MANY SERVICES ARE NEEDED
Burrage suggests that
a firm make its initial pitch for bankruptcy work
in its strongest service areas. Although his firm
recently tried to get creditors’ committee work
for the Furr’s Supermarkets bankruptcy petition (a
chunk of business worth in the seven digits, he
says), it lost that engagement to another firm.
Instead, because of the firm’s expertise in taxes,
“we wound up getting the role of filing the final
tax returns for the debtor,” Burrage says. “That’s
still quite a substantial engagement for us” and
will be several years of work for the firm.
Goddard segued into bankruptcy from a tax
position at Coopers & Lybrand. “I was in tax,
but I did a lot of bankruptcy work and it just
expanded,” she says.
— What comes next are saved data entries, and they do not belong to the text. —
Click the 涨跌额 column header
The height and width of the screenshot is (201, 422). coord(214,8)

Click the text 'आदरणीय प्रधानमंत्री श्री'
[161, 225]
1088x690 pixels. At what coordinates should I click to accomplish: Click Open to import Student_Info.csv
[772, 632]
It’s useful to
remember that in bankruptcy the debtor still needs
general accounting work such as monthly
operating-report filings, ongoing bookkeeping or
tax return preparation. Whether a debtor files for
protection from creditors under Chapter 11 (which
involves continued operation, reorganization and
possible recuperation of the company) or under
Chapter 7 (which liquidates assets, distributes
them among creditors and dissolves the company),
many CPA services—general and bankruptcy
specific—are required en route. For example, a CPA
can
Provide tax services.
Several CPAs suggested that firms
use tax expertise as a way into the bankruptcy
business. Every entity “has to file tax returns,”
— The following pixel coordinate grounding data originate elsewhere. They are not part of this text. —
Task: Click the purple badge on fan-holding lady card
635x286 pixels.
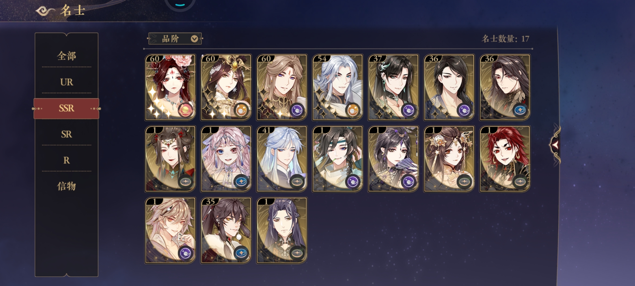Action: pos(408,182)
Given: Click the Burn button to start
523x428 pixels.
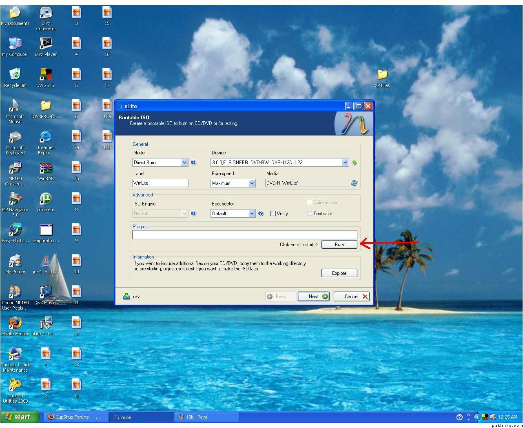Looking at the screenshot, I should (339, 245).
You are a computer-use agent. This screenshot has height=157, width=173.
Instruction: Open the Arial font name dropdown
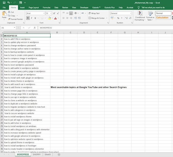click(44, 13)
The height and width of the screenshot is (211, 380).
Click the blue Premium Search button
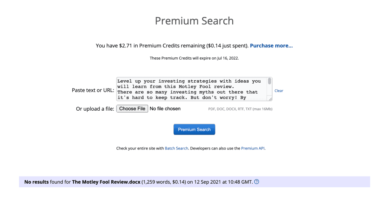click(x=194, y=130)
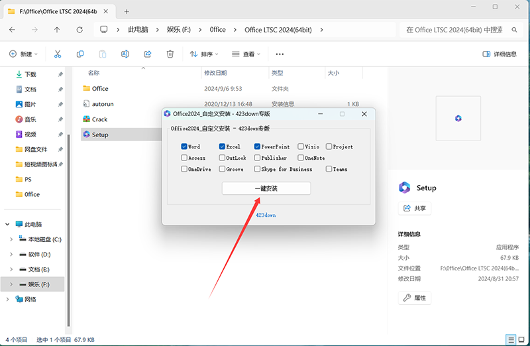Click the copy icon in toolbar
Image resolution: width=530 pixels, height=346 pixels.
[x=80, y=54]
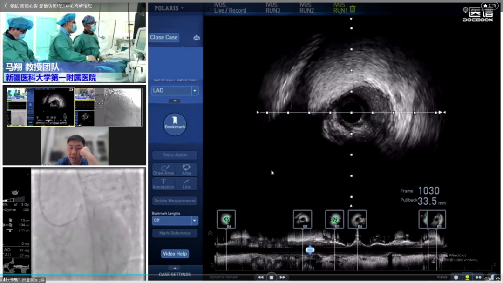Open the Bookmark Lengths dropdown

195,220
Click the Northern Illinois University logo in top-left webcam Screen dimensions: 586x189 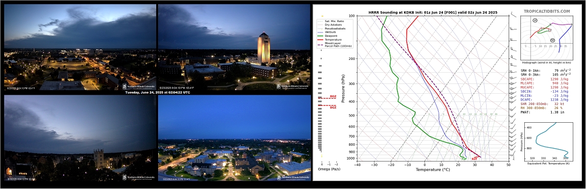pyautogui.click(x=138, y=86)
says David W. Roberts, CPA, certified fraud
examiner and insolvency and restructuring adviser
with Andersen. He advises, “Obtain a list of the
panel trustees (as many as 50 or more in a given
district), and then market your bankruptcy
tax-preparation services to those trustees,
typically the nonaccountants.” Panel trustees are
both CPAs and non-CPAs, and the U.S. Trustee
approves them to serve, on a rotating basis in a
given district, as trustees of individual Chapter
7 bankruptcy cases.
Become a panel trustee. A
CPA who is willing to undergo a thorough
background examination can apply to become a panel
trustee in his or her district. It “requires some
experience,” Roberts says, “so ask your local
trustee’s office what the qualifications are.”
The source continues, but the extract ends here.